Едва дед дунул сверху в ламповое стекло и погас теплившийся на кончике фитиля огонек, как по углам, под печкой зашуршали и запищали мыши, и что-то легкое, быстрое, маленькое пробежало по брюкам и пиджаку Антона, которые он не стал снимать по примеру не раздевшегося Гудкова. Тараканы! – догадался Антон. Он вздрогнул от омерзения, хотел вскочит, выйти наружу, но подумал, как в случае с перловым супом: ничего не поделаешь, надо терпеть. Надо привыкать и к этому: к мышам, что нахально резвятся, хозяйничают в темноте нестерпимо вонючей избы, к еще более нахальным тараканам, которые шуршат лапками под самым ухом, взбираются на грудь и плечи. Не волки ведь, не сожрут…
29
…Серия полевая дорога, покрытая толстым слоем истолченной в пудру пыли, по которой недавно шли призывники, плыла в глазах Антона.
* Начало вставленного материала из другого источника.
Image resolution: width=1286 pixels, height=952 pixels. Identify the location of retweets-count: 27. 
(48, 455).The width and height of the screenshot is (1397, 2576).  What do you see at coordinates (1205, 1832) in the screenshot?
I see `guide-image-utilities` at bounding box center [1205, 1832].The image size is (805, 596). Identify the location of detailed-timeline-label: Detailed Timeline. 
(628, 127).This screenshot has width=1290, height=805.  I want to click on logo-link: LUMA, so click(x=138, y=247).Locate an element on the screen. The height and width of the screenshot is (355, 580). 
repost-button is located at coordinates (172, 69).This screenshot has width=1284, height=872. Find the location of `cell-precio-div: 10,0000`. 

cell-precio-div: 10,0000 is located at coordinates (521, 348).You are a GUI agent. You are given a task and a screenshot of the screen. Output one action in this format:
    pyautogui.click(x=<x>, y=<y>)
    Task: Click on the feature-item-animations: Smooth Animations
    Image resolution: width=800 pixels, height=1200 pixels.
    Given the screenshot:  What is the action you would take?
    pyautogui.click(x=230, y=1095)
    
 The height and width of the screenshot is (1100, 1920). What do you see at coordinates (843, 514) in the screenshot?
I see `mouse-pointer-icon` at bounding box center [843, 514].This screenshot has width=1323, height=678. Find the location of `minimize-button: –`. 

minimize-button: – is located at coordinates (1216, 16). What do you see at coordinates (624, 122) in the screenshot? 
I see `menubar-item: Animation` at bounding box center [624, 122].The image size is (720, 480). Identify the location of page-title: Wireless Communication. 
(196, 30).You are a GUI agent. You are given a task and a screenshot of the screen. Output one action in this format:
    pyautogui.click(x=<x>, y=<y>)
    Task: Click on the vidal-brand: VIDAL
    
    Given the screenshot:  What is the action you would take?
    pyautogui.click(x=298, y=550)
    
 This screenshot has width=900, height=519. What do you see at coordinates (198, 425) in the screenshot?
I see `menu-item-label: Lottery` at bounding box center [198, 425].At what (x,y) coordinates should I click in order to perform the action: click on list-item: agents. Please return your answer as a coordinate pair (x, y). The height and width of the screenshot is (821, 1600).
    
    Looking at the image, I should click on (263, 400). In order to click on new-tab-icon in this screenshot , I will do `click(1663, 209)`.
На обочинах высились колючие, в металлическом блеске, будто кованные из железа, репейники в человеческий рост, никли листья лопухов, такие же серые от пыли, как и дорога. Все было серым, безжизненным, бесцветными, как на фотографии, даже небо. В лопухах и репейниках стоял серый Гудков, во что-то всматривался с нацеленностью охотника, преследующего дичь, делал быстрое движение правой рукой со сложенной ковшиком ладонью, как ловят муху, что-то схватывал, прятал за пазуху, под рубашку. Антону захотелось рассмотреть, кого он ловит. Гудков оттянул полурастегнутую на груди рубашку – за пазухой у него копошились мыши, плотный клубок мышей – наподобие пчелиного роя…
Потом было что-то еще, что-то еще… Сон затягивал Антона, как тянет омут в свою черную глубину. Чернота сжималась, густела, наваливалась тяжестью, которая могла раздавить, Антон мучился, хотел высвободиться, мотал головой, рвался телом из стороны в сторону, понимая: чтобы освободиться – надо проснуться. И наконец проснулся – с сильными сердцебиением, словно выплыл из глубины на поверхность, глотая воздух жадно открытым ртом.
За стенами хатенки шуршал мелкий несильный дождичек, булькали капли, подавшие с соломенной крыши в глиняную миску у порога, поставленную как поилка для кур. Кроме шепота дождя, бульканья капель за стенами хатенки не слышалось никаких других звуков. Только в отдалении что-то грузно, тяжело, со вздохами и уханьем как бы ворочалось и никак не могло успокоиться. Будто гигантский зверь, их тех доисторических динозавров, что были на картинках в школьных учебниках зоологии, пытался выбраться из засасывающей его трясины, напрягая во всю мочь свои гороподобные мускулы, уже почти выбирался, тяжко отдуваясь, сопя, с глухим рыком из разверстой пасти, не меньшей, чем ковш экскаватора, топал ногами, стряхивая с себя грязь и упрочиваясь на земле, и снова грузно падал всей своей многотонной тушей в трясину и опять начинал ворочаться и пыхтеть.
Но откуда взяться в двадцатом веке, в середине России, на Брянщине доисторическим динозаврам? Согнав остатки сна, Антон догадался, сообразил – нет, это за горизонтом, приглушенная расстоянием, искажающим звуки, тяжко дышит, бормочет гулом канонады приближающаяся война, не дающая себе покоя и отдыха даже ночью.